Crystal: Scan should be multiline by default?

Created on 8 Aug 2019  路  30Comments  路  Source: crystal-lang/crystal

I wanted to search all lines that started with something ("foo"), I wrote this in Ruby:

string = "foo bar\nfoo baz"
p string.scan(/^foo/) # => ["foo", "foo"]

But in Crystal the above result is:

[Regex::MatchData("foo")]

Ignoring the fact that Crystal returns a different type (which makes sense for Crystal), should scan always do a multiline lookup? It works the same as in Ruby if I do:

string = "foo bar\nfoo baz"
p string.scan(/^foo/m) # note the m modifier

Most helpful comment

Just a huge breaking change

Yes, though I can imagine we'll eventually switch to oniguruma or onigmo, and it's better to make these breaking changes before 1.0. Plus I think Crystal isn't that popular yet to have many apps using regex in a way that it will break many things. Maybe yes, but then again this is the time to make breaking changes.

All 30 comments

I didn't do a deep dive into the code yet since it's kind of involved, but this comment here: https://github.com/ruby/ruby/blob/master/string.c#L9282-L9284 seems to me to suggest that they continue running through the string on a non-match, while we just bail in that case: https://github.com/crystal-lang/crystal/blob/master/src/string.cr#L3722

@jhass, I'm not sure how your comment relates to the original post.

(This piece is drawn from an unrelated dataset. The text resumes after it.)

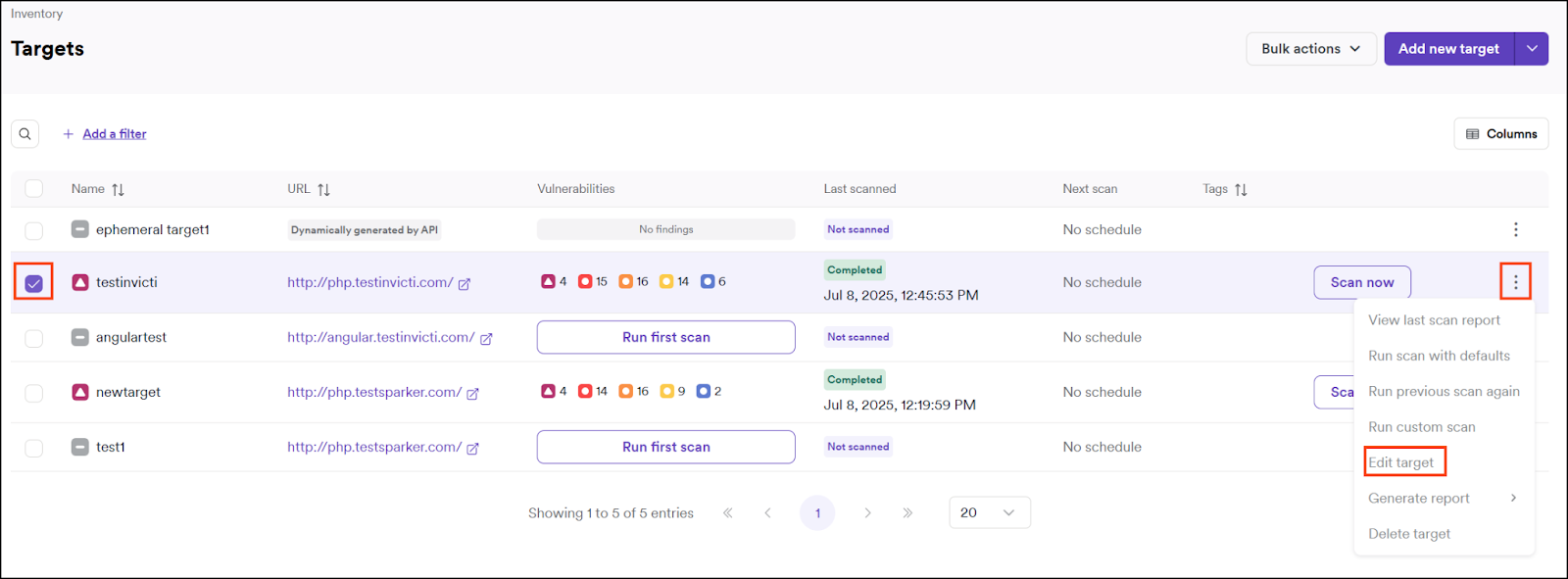
Task: Click the critical severity badge for testinvicti
Action: [549, 282]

The suggestion is OK but has many caveats.

  1. how to do non-multiline scan then?
  2. backwards-incompatible.

I think what @jhass pointed out is relevant: when we don't find a next match we stop searching, while ruby always advanced by at least one char. That's why /^foo/ will eventually find a match in the next line(s).

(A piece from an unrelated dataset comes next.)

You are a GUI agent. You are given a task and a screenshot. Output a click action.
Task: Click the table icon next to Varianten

I think it's more intuitive for scan to scan everything, all lines, because the name implies that, even if the /m modifier becomes a bit more redundant. Then if you only want to do a non-multiline scan you can just get the first line and scan over that.

I'm pretty sure there's a reason Ruby chose that, and when I found out the difference I was surprised it didn't work as I expected it (in Crystal).

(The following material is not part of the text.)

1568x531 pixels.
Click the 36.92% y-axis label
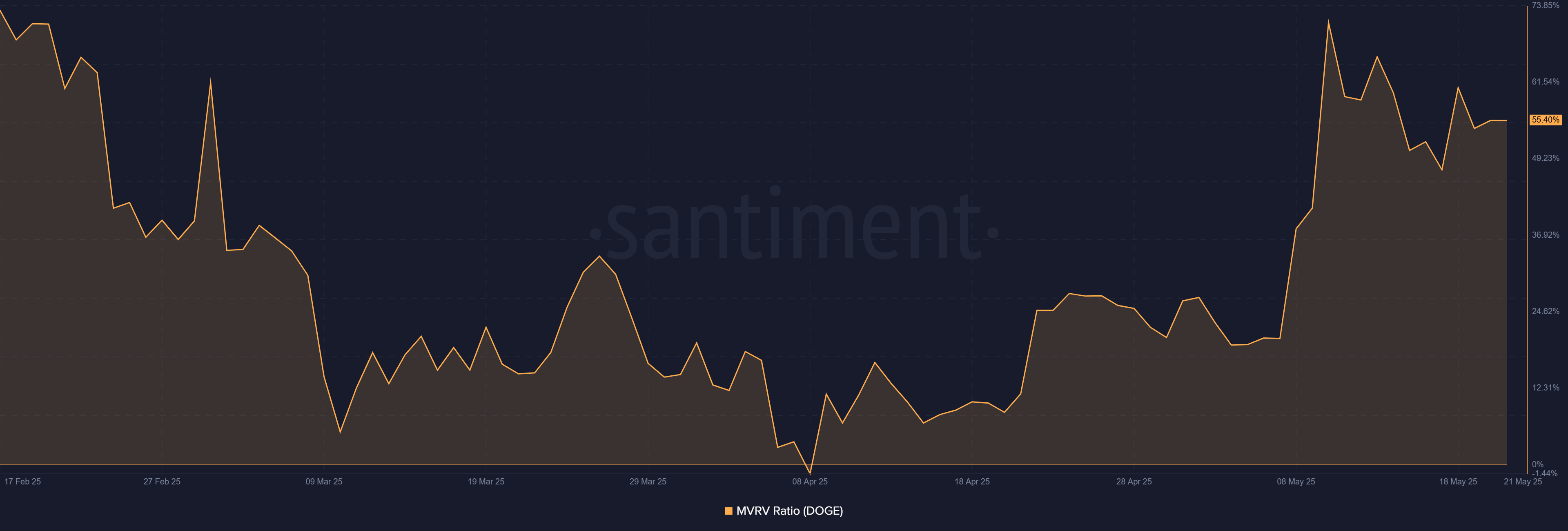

@oprypin If you only want to look at the first line, I suggest something like

string =~ /\A.*foo/

I suppose the heart of it is the question about what the /m stands for - is it about allowing single matches to span multiple lines (I think it is), or is it about what part of the string that is matched against that will be used.

@asterite Sounds reasonable :+1:

Actually, this:

"foo\nbar" =~ /^bar/

gives 4 in Ruby and nil in Crystal... yet in Ruby you have the m modifier. I guess I don't understand how this works in Ruby and what is the m for... Oh, here it is:

/pat/m - Treat a newline as a character matched by .

But I don't know why adding m works in my original example.

Then I tried this:

$ irb
irb(main):001:0> "foo\nbar" =~ /.*bar/ # ?? but I thought . didn't match newline here...
=> 4
irb(main):002:0> "\nbar" =~ /.bar/m
=> 0
irb(main):003:0> "\nbar" =~ /.bar/ # This is fine...
=> nil

I don't know... I think we are missing something...

"foo\nbar" =~ /.*bar/ # ?? but I thought . didn't match newline here...

Try with .+, not .*. Then I bet it won't match

In PCRE, Python and many others,
MULTILINE (m) means that ^ can match at line bounds, etc;
DOTALL means that . can match a newline

And I guess Ruby always has MULTILINE on?
And has m stand for DOTALL?

@asterite regarding the first example, .* doesn't match newline there. It doesn't match anything at all (ie the empty string).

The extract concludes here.